Présenté en séance spéciale pour fêter les cinquante ans de la Semaine de la critique, My Little Princess est le premier film d’Eva Ionesco, actrice notamment chez Doillon, Axelle Ropert, Pascal Bonitzer… Empruntant la forme du conte de fées à la Lewis Carroll, la réalisatrice s’inspire ici de son enfance en racontant comment sa mère, Irina Ionesco, a fait d’elle le modèle privilégié de ses photographies érotiques et l’a ainsi contrainte à quitter l’enfance un peu trop tôt.
C’est Isabelle Huppert qui interprète le rôle de la mère (Hanna), qui lui sied à tel point qu’on a l’impression qu’il a été écrit pour elle. Comme dans Copacabana, Home, Ma mère…, elle incarne à merveille une mère instable, fantasque, intellectuelle et inconsciente des enjeux de ses actes. Hanna a en horreur la médiocrité et se consacre intégralement à l’art, à la beauté de l’érotisme prônée par Georges Bataille. L’enfant (Violetta) est tout aussi brillamment interprétée par Anamaria Vartolomei, étonnante fillette qui, à l’instar de Lolita, se métamorphose sous nos yeux en bimbo provocatrice.

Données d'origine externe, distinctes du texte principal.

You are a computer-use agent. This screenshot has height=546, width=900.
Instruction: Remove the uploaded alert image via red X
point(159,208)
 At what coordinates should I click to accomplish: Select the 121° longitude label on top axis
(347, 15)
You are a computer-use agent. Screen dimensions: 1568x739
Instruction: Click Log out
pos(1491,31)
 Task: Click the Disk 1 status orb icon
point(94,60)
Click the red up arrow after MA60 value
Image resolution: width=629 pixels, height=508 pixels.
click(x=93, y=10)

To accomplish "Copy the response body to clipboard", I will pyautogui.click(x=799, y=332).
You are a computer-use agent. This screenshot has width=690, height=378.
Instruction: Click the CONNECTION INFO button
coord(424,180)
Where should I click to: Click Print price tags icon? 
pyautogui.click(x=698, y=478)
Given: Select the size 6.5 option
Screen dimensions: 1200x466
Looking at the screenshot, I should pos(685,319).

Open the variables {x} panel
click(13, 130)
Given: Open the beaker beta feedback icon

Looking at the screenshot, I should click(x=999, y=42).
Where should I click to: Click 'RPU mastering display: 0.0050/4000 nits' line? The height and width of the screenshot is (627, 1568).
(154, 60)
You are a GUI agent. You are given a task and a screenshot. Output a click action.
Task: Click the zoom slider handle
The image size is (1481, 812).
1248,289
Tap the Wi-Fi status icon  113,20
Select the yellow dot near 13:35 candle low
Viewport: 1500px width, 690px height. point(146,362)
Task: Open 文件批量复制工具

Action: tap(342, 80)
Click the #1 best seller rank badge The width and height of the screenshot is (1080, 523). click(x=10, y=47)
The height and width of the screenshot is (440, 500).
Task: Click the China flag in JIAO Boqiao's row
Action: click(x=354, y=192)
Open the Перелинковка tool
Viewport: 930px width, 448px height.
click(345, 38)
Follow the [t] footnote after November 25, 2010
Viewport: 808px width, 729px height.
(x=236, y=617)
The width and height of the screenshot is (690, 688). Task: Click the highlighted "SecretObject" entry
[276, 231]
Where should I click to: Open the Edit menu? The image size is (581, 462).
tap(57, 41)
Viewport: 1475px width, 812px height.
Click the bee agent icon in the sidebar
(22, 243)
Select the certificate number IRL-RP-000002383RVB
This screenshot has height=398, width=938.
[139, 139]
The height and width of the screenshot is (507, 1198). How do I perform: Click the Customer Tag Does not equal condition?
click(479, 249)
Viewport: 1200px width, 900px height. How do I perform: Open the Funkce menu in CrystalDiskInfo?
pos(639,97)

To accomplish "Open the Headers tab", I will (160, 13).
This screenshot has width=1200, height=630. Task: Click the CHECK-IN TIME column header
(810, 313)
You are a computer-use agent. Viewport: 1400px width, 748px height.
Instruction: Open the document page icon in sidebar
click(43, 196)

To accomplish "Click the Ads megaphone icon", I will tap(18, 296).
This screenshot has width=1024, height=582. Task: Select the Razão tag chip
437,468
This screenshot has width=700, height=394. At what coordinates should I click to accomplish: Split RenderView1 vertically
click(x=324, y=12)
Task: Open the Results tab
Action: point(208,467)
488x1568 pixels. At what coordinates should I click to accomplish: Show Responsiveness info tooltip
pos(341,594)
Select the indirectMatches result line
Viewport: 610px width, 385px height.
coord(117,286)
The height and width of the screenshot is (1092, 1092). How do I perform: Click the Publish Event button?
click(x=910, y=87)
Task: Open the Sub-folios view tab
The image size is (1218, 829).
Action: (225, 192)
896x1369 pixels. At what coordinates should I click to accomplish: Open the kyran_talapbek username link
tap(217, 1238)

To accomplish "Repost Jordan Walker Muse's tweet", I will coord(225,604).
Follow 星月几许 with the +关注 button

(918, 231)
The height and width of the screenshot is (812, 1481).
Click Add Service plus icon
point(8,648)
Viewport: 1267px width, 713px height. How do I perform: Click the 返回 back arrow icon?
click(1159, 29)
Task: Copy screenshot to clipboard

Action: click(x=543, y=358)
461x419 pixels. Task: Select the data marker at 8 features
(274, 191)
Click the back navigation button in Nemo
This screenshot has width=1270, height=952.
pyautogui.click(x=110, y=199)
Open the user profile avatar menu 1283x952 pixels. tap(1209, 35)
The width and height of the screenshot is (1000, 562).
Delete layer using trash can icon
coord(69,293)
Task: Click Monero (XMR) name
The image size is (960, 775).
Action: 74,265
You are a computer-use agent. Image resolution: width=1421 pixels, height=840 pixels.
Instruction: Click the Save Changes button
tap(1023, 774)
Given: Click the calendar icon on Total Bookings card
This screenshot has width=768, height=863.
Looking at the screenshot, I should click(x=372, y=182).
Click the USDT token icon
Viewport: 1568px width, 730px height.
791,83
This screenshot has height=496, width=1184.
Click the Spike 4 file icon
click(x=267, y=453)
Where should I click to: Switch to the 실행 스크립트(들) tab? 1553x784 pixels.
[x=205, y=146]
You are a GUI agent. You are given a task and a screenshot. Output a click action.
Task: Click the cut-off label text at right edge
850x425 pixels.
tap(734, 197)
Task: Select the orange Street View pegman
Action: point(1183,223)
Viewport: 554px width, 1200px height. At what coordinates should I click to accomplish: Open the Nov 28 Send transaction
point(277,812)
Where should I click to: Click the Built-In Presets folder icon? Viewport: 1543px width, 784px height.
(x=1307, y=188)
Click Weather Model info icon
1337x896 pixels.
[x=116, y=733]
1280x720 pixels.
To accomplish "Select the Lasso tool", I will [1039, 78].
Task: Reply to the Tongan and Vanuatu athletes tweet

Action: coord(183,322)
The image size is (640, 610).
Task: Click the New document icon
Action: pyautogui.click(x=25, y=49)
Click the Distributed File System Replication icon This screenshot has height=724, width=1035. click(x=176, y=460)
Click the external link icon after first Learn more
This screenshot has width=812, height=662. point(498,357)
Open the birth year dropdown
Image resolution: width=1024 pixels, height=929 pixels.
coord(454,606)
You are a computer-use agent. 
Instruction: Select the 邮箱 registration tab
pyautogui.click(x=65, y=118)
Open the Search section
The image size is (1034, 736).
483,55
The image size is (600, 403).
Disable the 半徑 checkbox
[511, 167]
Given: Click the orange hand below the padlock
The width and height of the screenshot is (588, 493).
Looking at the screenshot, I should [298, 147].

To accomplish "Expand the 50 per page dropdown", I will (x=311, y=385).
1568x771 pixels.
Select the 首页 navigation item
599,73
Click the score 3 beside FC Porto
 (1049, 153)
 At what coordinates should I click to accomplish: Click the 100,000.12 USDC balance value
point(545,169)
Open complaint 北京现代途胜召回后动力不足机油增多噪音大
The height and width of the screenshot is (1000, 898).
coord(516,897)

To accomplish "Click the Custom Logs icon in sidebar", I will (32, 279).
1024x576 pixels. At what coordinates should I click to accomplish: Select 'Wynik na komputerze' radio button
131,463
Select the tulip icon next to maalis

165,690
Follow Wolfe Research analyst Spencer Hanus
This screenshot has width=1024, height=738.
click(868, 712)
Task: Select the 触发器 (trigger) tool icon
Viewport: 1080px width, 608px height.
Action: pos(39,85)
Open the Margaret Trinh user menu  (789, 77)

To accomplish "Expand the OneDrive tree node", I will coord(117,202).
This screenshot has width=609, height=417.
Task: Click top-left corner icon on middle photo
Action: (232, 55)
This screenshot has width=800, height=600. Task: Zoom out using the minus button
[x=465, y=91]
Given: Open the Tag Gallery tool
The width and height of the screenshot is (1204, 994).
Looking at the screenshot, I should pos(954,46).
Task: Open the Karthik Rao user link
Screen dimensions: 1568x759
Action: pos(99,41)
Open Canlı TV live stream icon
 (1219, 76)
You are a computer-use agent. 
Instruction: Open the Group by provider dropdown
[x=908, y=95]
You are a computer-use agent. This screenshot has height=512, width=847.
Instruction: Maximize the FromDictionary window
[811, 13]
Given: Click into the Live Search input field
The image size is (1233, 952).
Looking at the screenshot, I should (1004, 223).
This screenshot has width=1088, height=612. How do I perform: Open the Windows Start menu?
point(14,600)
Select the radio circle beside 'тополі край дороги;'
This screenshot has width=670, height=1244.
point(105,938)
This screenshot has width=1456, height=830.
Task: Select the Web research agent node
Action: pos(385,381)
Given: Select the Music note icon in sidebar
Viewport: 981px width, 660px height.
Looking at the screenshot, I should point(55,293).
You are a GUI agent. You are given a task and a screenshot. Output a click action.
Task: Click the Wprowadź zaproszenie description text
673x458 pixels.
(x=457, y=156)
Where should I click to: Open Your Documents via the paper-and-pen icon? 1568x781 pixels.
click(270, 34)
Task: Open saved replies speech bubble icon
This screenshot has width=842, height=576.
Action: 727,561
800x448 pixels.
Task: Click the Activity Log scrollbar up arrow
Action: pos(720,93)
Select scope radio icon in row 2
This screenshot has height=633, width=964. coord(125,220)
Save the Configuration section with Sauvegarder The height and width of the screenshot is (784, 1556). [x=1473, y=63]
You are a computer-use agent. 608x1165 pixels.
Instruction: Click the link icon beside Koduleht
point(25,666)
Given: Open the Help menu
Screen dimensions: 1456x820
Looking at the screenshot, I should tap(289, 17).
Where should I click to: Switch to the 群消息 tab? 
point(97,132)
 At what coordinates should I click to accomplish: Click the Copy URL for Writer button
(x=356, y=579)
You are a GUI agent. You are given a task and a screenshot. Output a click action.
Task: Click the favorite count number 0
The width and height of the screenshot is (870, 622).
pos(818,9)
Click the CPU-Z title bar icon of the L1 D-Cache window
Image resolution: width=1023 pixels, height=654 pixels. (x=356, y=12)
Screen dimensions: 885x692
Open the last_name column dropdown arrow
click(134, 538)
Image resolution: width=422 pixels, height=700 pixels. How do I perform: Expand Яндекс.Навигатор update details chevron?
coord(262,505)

My Little Princess est une histoire de vampirisme, de perte d’innocence, d’amour fou d’une mère pour sa fille, d’amour-haine d’une fille pour sa mère. À mesure que le film avance, que Hanna entraîne Violetta dans sa folie créatrice, le conte de fées tourne au cauchemar. Après s’être adonnée fièrement à l’art de la pose érotique, la fillette devenue jeune fille, femme fatale, s’use de cette mascarade, se rebelle, veut retrouver l’insouciance inhérente à son âge et son droit à l’image. Hanna ne comprend pas, refuse, fait ce qu’elle peut pour garder son emprise sur Violetta toujours plus réticente. S’ensuivent des scènes violentes de confrontation, qui tranchent avec la soumission aveugle et joyeuse que manifestait l’enfant précédemment. Et dont on salue l’ambiguïté, la fillette venant souvent chercher sa mère pour lui dire son dégoût, pour l’inviter à lui courir après.
Le film se concentre presque exclusivement sur ce rapport duel, mais il donne aussi une petite place à des personnages secondaires intrigants : la pieuse grand-mère de Violetta, garante de la « normalité » contre laquelle s’inscrit Hanna, et l’ami-amant peintre de cette dernière, interprété par Denis Lavant, qui partage avec elle la passion artistique.
L’univers dans lequel évoluent les deux protagonistes charismatiques et leur relation atypique est aussi marquant qu’elles. Inspirée par Klimt et Balthus, la cinéaste inscrit ses personnages, qui déploient une panoplie fascinante de vêtements, de perruques, d’accessoires, dans des décors fantasques (constitués de poupées, de figures mortuaires, de tissus, couleurs et matières éclectiques), aussi beaux que morbides. Parfaitement cohérents avec le récit, ils en consolident le ton, hybride, envoûtant, repoussant, fascinant de beauté et d’étrangeté.
Quelques réserves cependant. La musique, trop présente, souligne parfois assez lourdement la tension générale, et des longueurs se font sentir à la fin. Tout au long du film, nous sommes séduits par l’absence d’explications quant au comportement de Hanna, par la seule attention à son comportement au présent. Pourquoi s’enferme-t-elle ainsi dans sa chambre obscure ? Pourquoi s’obsède-t-elle pour l’art et ferme-t-elle sa porte à la rationalité ? D’où sont nés ses rapports aux hommes, à sa mère ? La force de cette absence d’explications psychologiques, qui rend le personnage consistant parce qu’on ne peut pas le comprendre, est malheureusement rompue vers la fin, où l’on nous éclaire sur le traumatisme subi par Hanna dans son enfance.
On n’en garde pas moins du film le souvenir d’un univers et de personnages forts assez marquants. À l’instar de Truffaut, Eva Ionesco compte raconter, dans de prochains films, la suite des aventures de sa jeune héroïne.